I have read books and seen photos of the death camp horrors, but seeing the videos takes it to a whole new level. Also, I wasn't aware that there were so many of the camps... over 300 according to the documentary. I had heard mostly of Auschwitz and Dachau. I still get goosebumps when I remember our visit to the Holocaust Museum in DC a few years ago.
This is an excerpt from an article about the American Holocaust Museum exhibit of shoes. It is such a moving display; over 4,000 pairs of the victims' shoes. "The idle chatter of the National Gallery or the National Museum of Natural History is rarely heard in these haunting halls. Choked emotion is mostly invisible until the tourists confront the museum’s final crescendo. The shoes. Still intact, perfectly formed, the remnants of lives piled one on top of the other. “I never really understood why people come here from all over the world to see the shoes,” said Peter, an older gentleman with a neatly trimmed beard and disarming smile. Peter is a volunteer wearing a crimson blazer and khaki slacks. More than 400 volunteers, 74 of whom are Holocaust survivors, are trained to answer questions, to offer context and stories. So Peter, who introduces himself to visitors by his first name only, makes conversation with those who aren’t sure what to say. “For one thing, it’s one of the few exhibits you can smell,” he says of the faint, rubber-tinged fumes that become more nauseating the longer you stand in the room. “But then, one day, I looked down and saw those baby shoes, and it made sense,” he says, pointing to the tiny artifacts. “That’s when I thought, ‘A mother was carrying that child on the train.’ It then made sense to me why so many people want to see this.” The shoes say more than words ever could.

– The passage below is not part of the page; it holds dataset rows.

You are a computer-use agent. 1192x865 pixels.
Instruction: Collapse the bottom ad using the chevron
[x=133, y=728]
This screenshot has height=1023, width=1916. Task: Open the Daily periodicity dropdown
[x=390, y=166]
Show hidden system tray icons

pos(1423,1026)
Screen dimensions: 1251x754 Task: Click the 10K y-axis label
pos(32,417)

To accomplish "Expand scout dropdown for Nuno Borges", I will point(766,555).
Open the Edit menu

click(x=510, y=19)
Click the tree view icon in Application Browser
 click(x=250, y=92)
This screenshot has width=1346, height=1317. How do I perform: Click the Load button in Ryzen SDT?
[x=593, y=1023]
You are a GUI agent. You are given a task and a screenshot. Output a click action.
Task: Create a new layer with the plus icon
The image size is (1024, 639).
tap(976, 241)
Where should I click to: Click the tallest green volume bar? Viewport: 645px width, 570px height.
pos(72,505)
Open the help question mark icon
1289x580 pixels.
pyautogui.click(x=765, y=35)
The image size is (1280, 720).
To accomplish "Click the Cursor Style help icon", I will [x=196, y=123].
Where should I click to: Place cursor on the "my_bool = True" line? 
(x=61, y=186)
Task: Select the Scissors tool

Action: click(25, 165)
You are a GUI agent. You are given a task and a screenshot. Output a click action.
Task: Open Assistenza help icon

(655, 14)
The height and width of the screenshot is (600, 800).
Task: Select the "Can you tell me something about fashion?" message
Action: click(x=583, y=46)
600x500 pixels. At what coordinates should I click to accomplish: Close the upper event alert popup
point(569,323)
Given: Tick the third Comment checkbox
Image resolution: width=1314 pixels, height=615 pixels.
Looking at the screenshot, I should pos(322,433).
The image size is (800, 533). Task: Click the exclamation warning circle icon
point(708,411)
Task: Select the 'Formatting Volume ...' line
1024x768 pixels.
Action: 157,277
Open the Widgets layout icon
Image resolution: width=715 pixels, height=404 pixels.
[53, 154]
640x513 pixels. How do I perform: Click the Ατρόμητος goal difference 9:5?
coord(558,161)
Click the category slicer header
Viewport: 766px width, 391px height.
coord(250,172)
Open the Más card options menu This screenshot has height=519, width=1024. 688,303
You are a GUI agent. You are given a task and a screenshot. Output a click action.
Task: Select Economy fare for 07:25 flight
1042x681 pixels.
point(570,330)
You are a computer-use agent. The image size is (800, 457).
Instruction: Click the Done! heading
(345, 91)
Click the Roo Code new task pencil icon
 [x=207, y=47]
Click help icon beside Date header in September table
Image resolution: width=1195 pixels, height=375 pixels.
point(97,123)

Thank you for showcasing this, Beth. Never Again. Photo from a World War II era concentration camp. A Poem for Holocaust Remembrance Day: ‘Never Again’ by Susan Jarvis Bryant The Society January 27, 2022 Never Again Never again, beneath the sun Would mortal beings come undone. A pledge arose and soared on high— It warmed the heart and lit the sky The day the force for freedom won. Yet now cruel camps with state-forced gun Are guarded by the soulless Hun And nowhere do the valiant cry— __Never again. That promise sung for everyone Who choked and starved and couldn’t run From death is now a rasping sigh On lips that sell a worn out lie: A lie the devil’s often spun— __Never again.